The first Barbizon painting exhibited in Boston (1853) was created by the now-forgotten Frenchman Eugène Cicéri, and the following year Bostonians began admiring the French master Jean-François Millet, whose scenes of peasants in the fields were especially popular. The vogue for Barbizon pictures gained momentum in 1855, when the talented and well-connected artist William Morris Hunt returned to Boston after twelve years in Europe, including a period of study with Millet. Hunt helped an 1858 exhibition of Barbizon paintings at the Boston Athenaeum become a huge success, inspiring both New England collectors and artists as wide-ranging in age and background as Bannister, Longfellow, and Davis—all represented in this gallery. Some New Englanders also perceived in Barbizon paintings a moral element that appealed to them; the collector Thomas Gold Appleton wrote of Millet’s paintings: “They have a Biblical severity and remind us of the gravest of the Italian masters.”
Women Reading
In Bannister’s painting, a woman reads while gentle breezes flutter the leaves and grasses around her.

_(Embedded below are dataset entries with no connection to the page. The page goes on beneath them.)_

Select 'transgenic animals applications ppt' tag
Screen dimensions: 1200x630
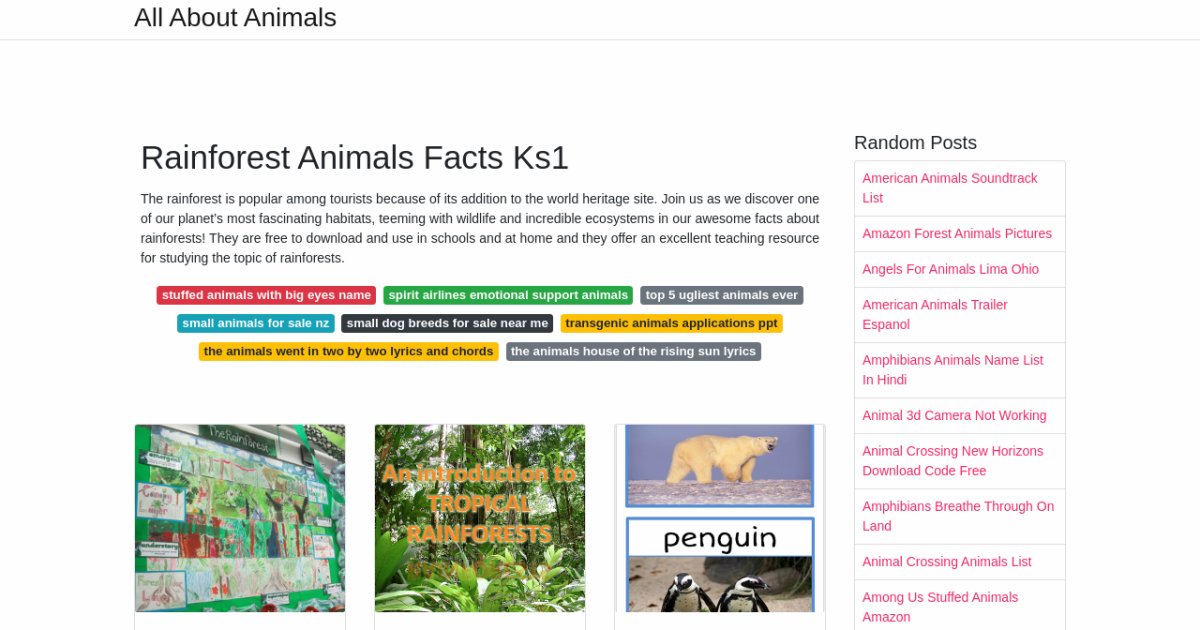(671, 323)
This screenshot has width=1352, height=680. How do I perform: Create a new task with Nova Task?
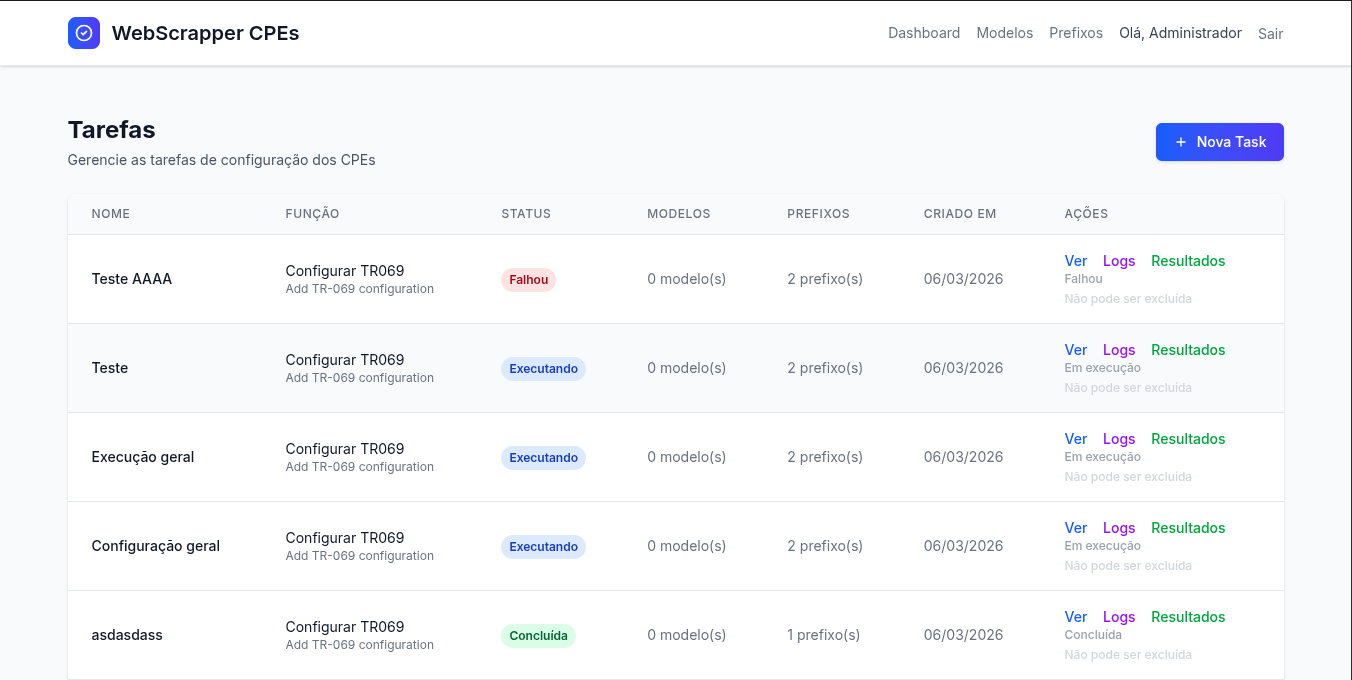pos(1219,142)
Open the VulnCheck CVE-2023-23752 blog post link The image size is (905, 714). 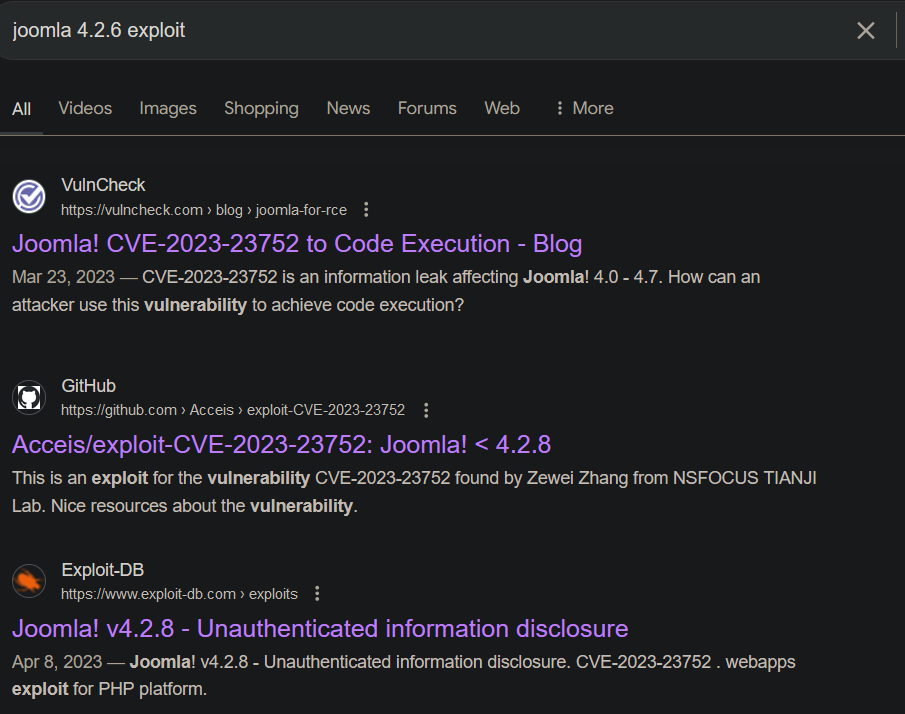pos(297,243)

This scene evokes the Massachusetts poet-philosopher Ralph Waldo Emerson’s Transcendentalist belief in the unity of nature and people. In Nature (1849), he wrote: “In the woods, we return to reason and faith. There I feel that nothing can befall me in life, — no disgrace, no calamity, (leaving me my eyes,) which nature cannot repair… I become a transparent eye-ball; I am nothing; I see all; the currents of the Universal Being circulate through me; I am part or particle of God.” Emerson’s readers, possibly including Bannister, no longer saw nature as something to be conquered, but rather something that offered peace, which this woman may well have been experiencing.
Although depicted throughout the history of art, women reading took on an urgent symbolic power in the later nineteenth century as more women demanded, and secured, a higher education. Bannister often took his art students—both men and women—outside Providence to paint and sketch outdoors. The woman seen here may in fact have been one of his students, though the flock of geese grazing at left would have inferred to some viewers that she was instead a farm girl tending them. Compare the tiny detail of the woman reading here with artist Mabel Stuart’s Portrait of Mary Elizabeth Cutting Buckingham in this exhibition’s second gallery. By situating Buckingham indoors and centering the composition on her, the artist made reading the subject of her composition, rather than an incidental occurrence tucked off to one side.